India: donna bruciata viva, non aveva dato mazzetta ai poliziotti

di Redazione Blitz
Pubblicato il 8 Luglio 2015 15:16 | Ultimo aggiornamento: 8 Luglio 2015 15:16
India: donna bruciata viva, non aveva dato mazzetta ai poliziotti

Foto d’archivio

NEW DELHI – In India, nello Stato del Madhiya Pradesh, Neetu Dwivedi, donna di 40 anni, sul letto di morte ha accusato due agenti di polizia della cittadina di Barabanki di averle chiesto una mazzetta da 100.000 rupie (1.429 euro) per ottenere il rilascio del marito che era stato arrestato. Quando la donna si è rifiutata di pagare, i due agenti l’hanno prima picchiata, l’hanno umiliata per poi darle fuoco lasciandola con il copro coperto per l’80% di ustioni.

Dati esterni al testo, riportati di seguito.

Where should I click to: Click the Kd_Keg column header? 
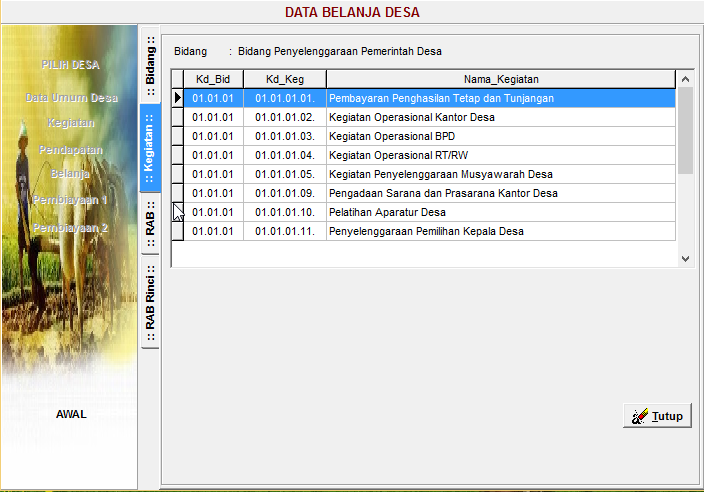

Ricoverata all’ospedale di Lucknow è morta dopo aver denunciato il caso alla magistratura. I due agenti, secondo i quali la donna si sarebbe data fuoco da sola per protesta, sono stati sospesi dal servizio e sono sotto inchiesta. Solo il mese scorso un giornalista, Jagendra Singh è stato arso vivo dopo aver pubblicato un articolo in cui aveva denunciato una caso di corruzione legato all’appropriazione illegale di terreni da parte di un politico locale.